TYLER COBURN: Some Monologues
Book Launch, Performance and Conversation
4 February 2026 Doors 6.30pm, performance begins at 7pm
Join us for the release of Some Monologues by Tyler Coburn, a publication that gathers fifteen years of the artist’s scripts (Wendy’s Subway, 2025). On this occasion, Coburn presents a new monologue entitled People that draws influence from A Personal History of American Theatre (1980), a one-person performance by the American actor and writer Spalding Gray (1941–2004). Moving through a set of index cards bearing the names of plays he acted in, Gray told stories related to those productions, dwelling on events unfolding behind the scenes. As the order of the index cards was random, no two performances were ever the same.

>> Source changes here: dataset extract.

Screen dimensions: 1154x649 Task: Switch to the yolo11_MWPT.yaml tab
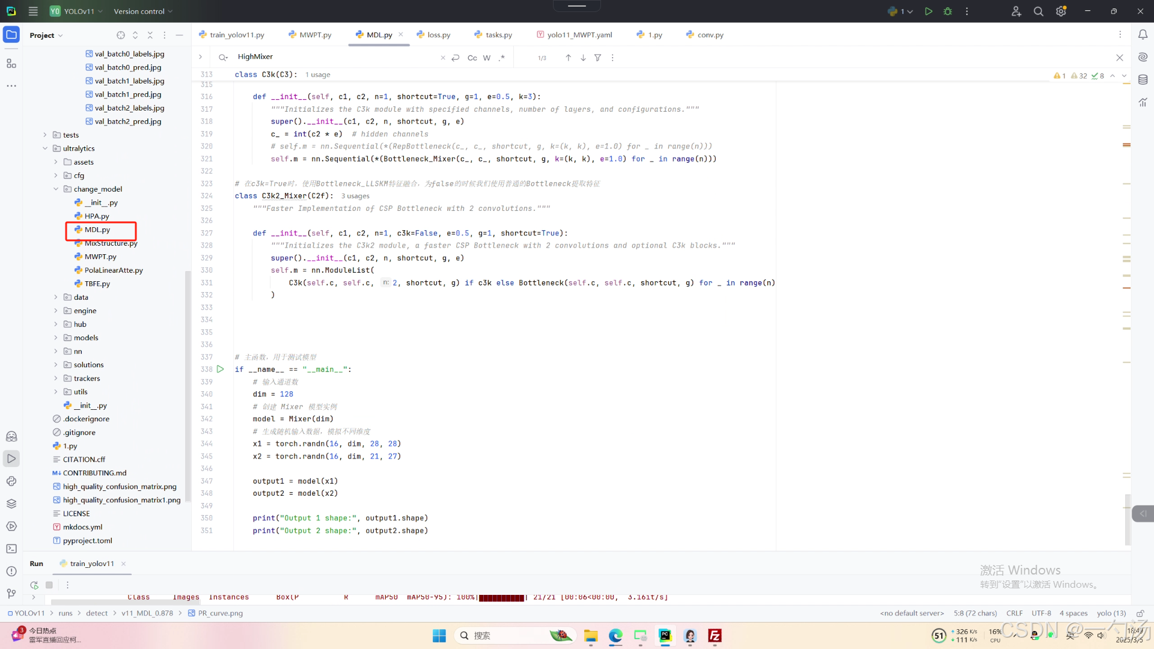(x=579, y=35)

In Coburn’s version, each of his cards indicates the name of a person who has a role in the book: an academic he interviewed for a project, an amorous attendee to one of his monologues, his collaborator Susan Bennett (the original voice actress of Siri), a data center employee who insulted him, and more. People brings focus to Coburn's many collaborators and the monologues they helped create.
After performing People, Coburn is joined in conversation by writer and art critic Orit Gat.
Free, booking essential, to book please email [email protected]
Published December 2025 by Wendy's Subway
Document Series #13
Design by Bryce Wilner
Softcover, 336 pages, 9.25 x 6.625 inches
ISBN: 979-8-9909878-7-6
Edition of 1,000
Printed in Estonia
About the book
Working at the nexus of performance, art writing, and fiction, Tyler Coburn creates monologues that explore how the “I” is marked in speech. His myriad topics—alternate history, legal personhood, digital labor, and resonant frequency, to name a few—defy straightforward modes of presentation, often insisting on site-specificity and social intimacy at the expense of conventional documentation.
Some Monologues collects, for the first time, the scripts of Coburn’s work from the past fifteen years, many of which have not previously been published. Accompanying them are texts by eleven artists, writers, curators, and scholars who experienced these performances firsthand, collaborated in their making, conversed with the artist about them, or share an interest in the subjects they engage. Written in theoretical, poetic, and autobiographical registers, these contributions offer new perspectives on the monologue as an expansive and relational form.
About the author
Tyler Coburn is an artist, writer, and professor based in New York. He received a 2024 Andy Warhol Foundation Arts Writers Grant, and his writing has appeared in ArtReview, BOMB, C Magazine, Dis, e-flux journal, frieze, LEAP, Metropolis M, Mousse, and Rhizome. Coburn is the author of four books: I’m that angel (self-published, 2012), Robots Building Robots (CCA Glasgow, 2013), Richard Roe (Sternberg, 2019), and Solitary (Sternberg and Art Sonje Center, 2022). He has presented artwork at such venues as Centre Pompidou, Paris; Bergen Kunsthall; Hayward Gallery, London; Para Site, Hong Kong; and Kunstverein Munich. His Henry Moore Foundation Research Fellowship in 2017 focused on Garth Evans’ Artist Placement Group placement with British Steel Corporation 1969-71.
About the speaker
Orit Gat is a British writer and art critic living in London whose work on contemporary art, books, digital culture, and football has appeared in numerous magazines. She teaches in the writing programme at the Royal College of Art, where she is also the managing editor of the journal, draught. She is currently working on her first book, titled If Anything Happens, which looks at football (soccer) as a prism through which to explore questions about immigration, nationalism, race, gender, money, love, and the possibility of belonging.